Francesca Coin, sociologa e docente all’Università di Venezia, ha ottenuto un buon riscontro di critica con il saggio di recente pubblicazione per Einaudi Le grandi dimissioni. In un articolo pubblicato esattamente un anno fa su L’Essenziale sottolineava come il sovraccarico delle mansioni, gli stipendi bassi, la scarsa autonomia e le difficoltà a conciliare valori personali e obiettivi aziendali avessero fatto crescere il numero di persone che rinunciavano volontariamente a un impiego. Come negli Stati Uniti, anche in Italia il fenomeno era stato notato nel 2021, con 485 mila persone dimesse volontariamente.
Interessante però è notare - con un pò di sorpresa - che il fenomeno parte da più lontano e non dal post-pandemia con la ricerca del nuovo senso del lavoro da parte delle persone.
La Coin nota una crescita tendenziale delle dimissioni volontarie cominciata già nel 2016, come dicono i dati dell’Osservatorio del precariato INPS sulle cessazioni dei rapporti di lavoro per dimissioni. L’unica eccezione è il 2020, ma eravamo appunto in pieno Covid. E il fatto che in Italia, una volta superata la fase più acuta della pandemia, le dimissioni volontarie siano aumentate meno che in altri paesi, come gli Stati Uniti o l’Australia, non deve rassicurare. In Italia, infatti, dice l’autrice, bisogna ricordare che il mercato occupazionale è molto meno dinamico.
Data questa caratteristica propria della nostra economia, “[...] è per questo che i dati sulle dimissioni devono allarmarci: perché il mezzo milione di lavoratrici e lavoratori che ha deciso di lasciare il lavoro nel secondo trimestre del 2021, lo ha fatto sapendo che lì fuori c’è una disoccupazione giovanile del 29,8 per cento e 2,3 milioni di disoccupati (dati al settembre 2021), oltre a poche alternative.

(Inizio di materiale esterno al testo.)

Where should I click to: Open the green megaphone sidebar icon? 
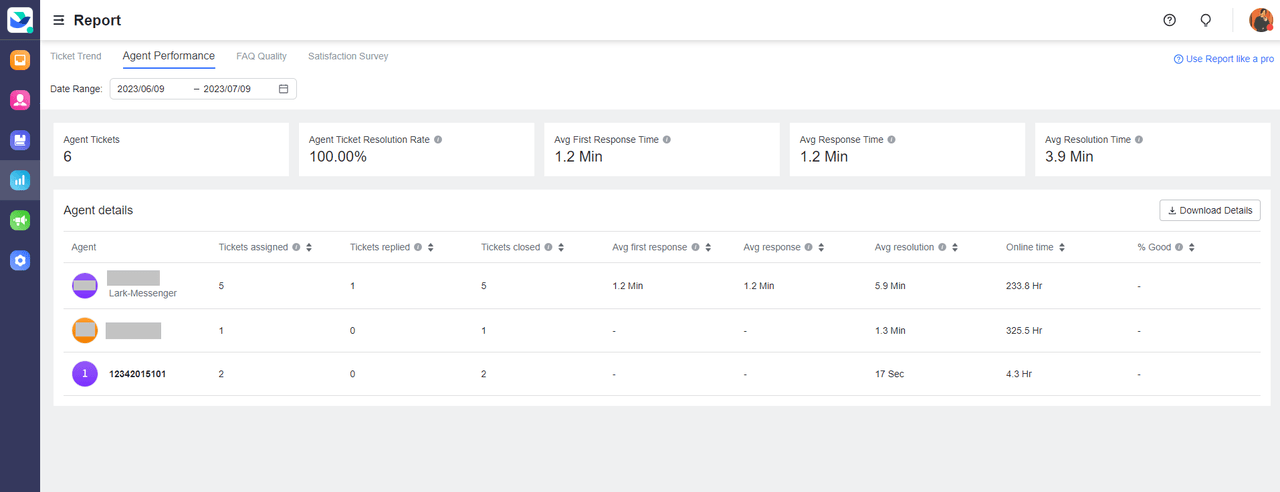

È necessario, dunque, indagare le esperienze del lavoro contemporaneo per comprendere che cosa spinge migliaia di persone ad abbandonarlo in questo contesto”.
Dimissioni come spia della depressione.
Spesso le dimissioni sono lo sbocco di una condizione di depressione e la Coin cita un’altra autrice, Christina Maslach, che nel saggio Burnout: the cost of caring, rintraccia le cause del burnout in un mix esplosivo di: eccessivo carico di lavoro, cultura del lavoro tossica tesa a tagliare l’organico e a sovraccaricare il personale, scarsa autonomia dei collaboratori, mancanza di adeguato riconoscimento economico, clima vessatorio e mancanza di equità. Di fatto, il lavoro non è più fonte di emancipazione ma un sistema che conduce a una situazione di esaurimento mentale, tanto che le persone finiscono per sottrarsi al loro impiego per tutelare la loro salute.
C’è infine una questione mastodontica che riguarda i salari. L’Italia è l’unico paese d’Europa in cui il valore reale negli ultimi trent’anni è diminuito invece che aumentato. La fonte è autorevole perché lo dice l’Organizzazione per la cooperazione e lo sviluppo economico (OCSE). Ancora, per esempio nella mia regione, la Toscana, nonostante l’occupazione sia aumentata, dal 2006 i salari reali sono diminuiti del 5,4% (dati dell’Istituto regionale di statistica).
Tutto questo ha causato una generale disaffezione al proprio impiego e la faccenda non è da liquidare velocemente come hanno fatto alcuni nostri politici e imprenditori. In un Paese dove un lavoratore su tre guadagna meno di 1000 € al mese c’è un problema di contropartita, non di cultura del lavoro.